-- begin --
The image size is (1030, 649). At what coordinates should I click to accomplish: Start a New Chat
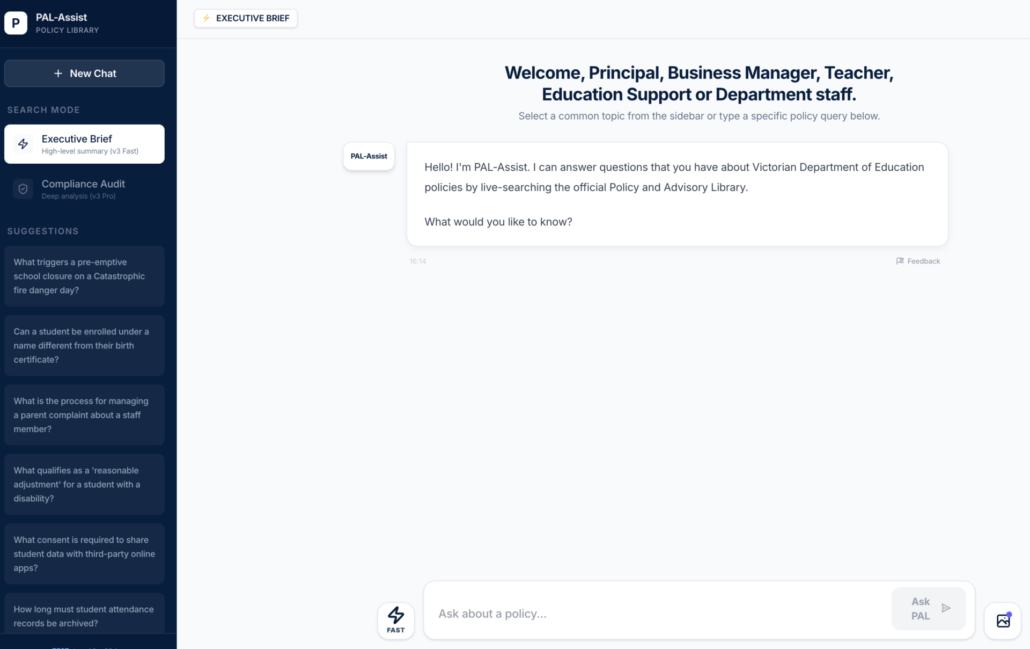coord(84,74)
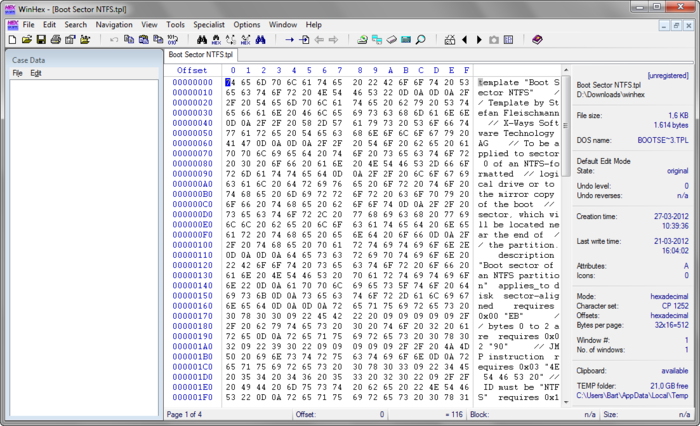Open the Navigation menu

tap(114, 23)
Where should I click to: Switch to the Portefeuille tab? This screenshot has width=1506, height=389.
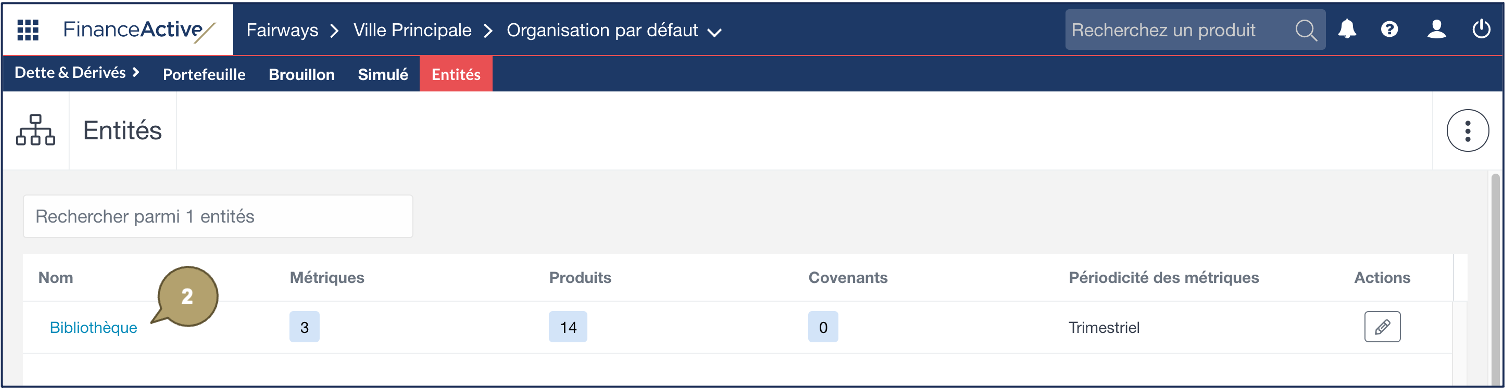[x=204, y=74]
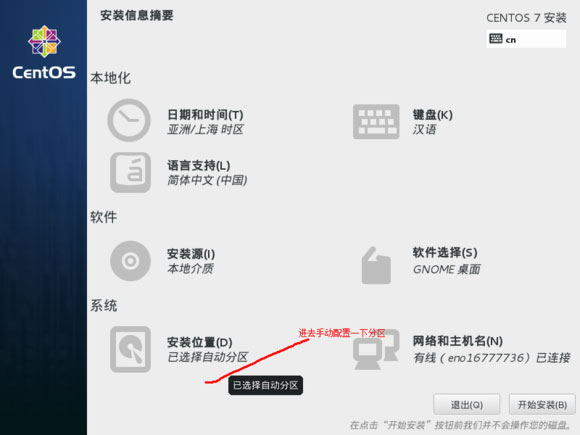Screen dimensions: 580x435
Task: Click the cn keyboard layout indicator field
Action: 526,39
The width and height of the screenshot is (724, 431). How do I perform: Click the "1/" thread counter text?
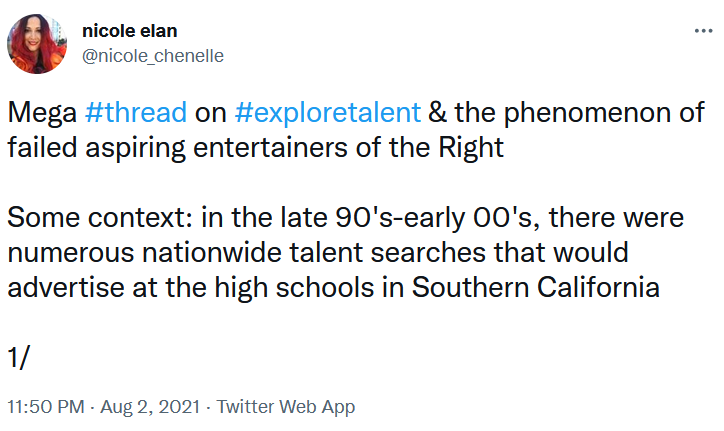(18, 357)
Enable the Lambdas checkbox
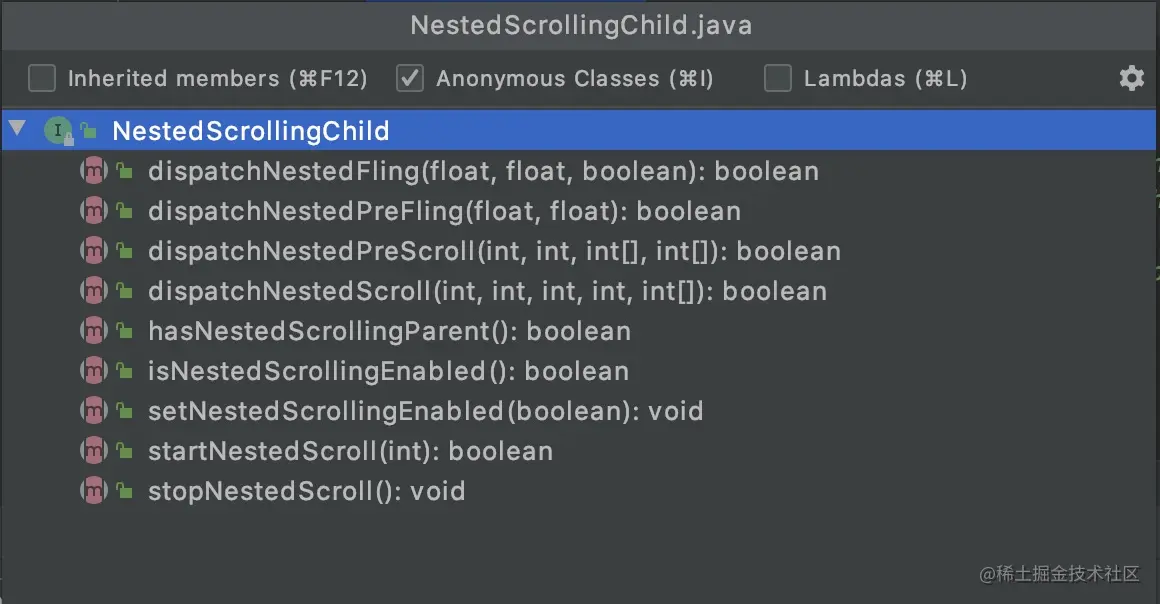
-- end --
Rewrite all of the entries above, replacing "screenshot" with "capture" and changing nothing else. Omit the pictures from your answer.

The image size is (1030, 649). At what coordinates should I click to accomplish: Start a New Chat
coord(84,74)
Open the Navigation menu

tap(114, 23)
Where should I click to: Switch to the Portefeuille tab? This capture has width=1506, height=389.
[x=204, y=74]
Screen dimensions: 580x435
Task: Click the cn keyboard layout indicator field
Action: 526,39
The width and height of the capture is (724, 431). How do I perform: Click the "1/" thread counter text?
(18, 357)
Enable the Lambdas checkbox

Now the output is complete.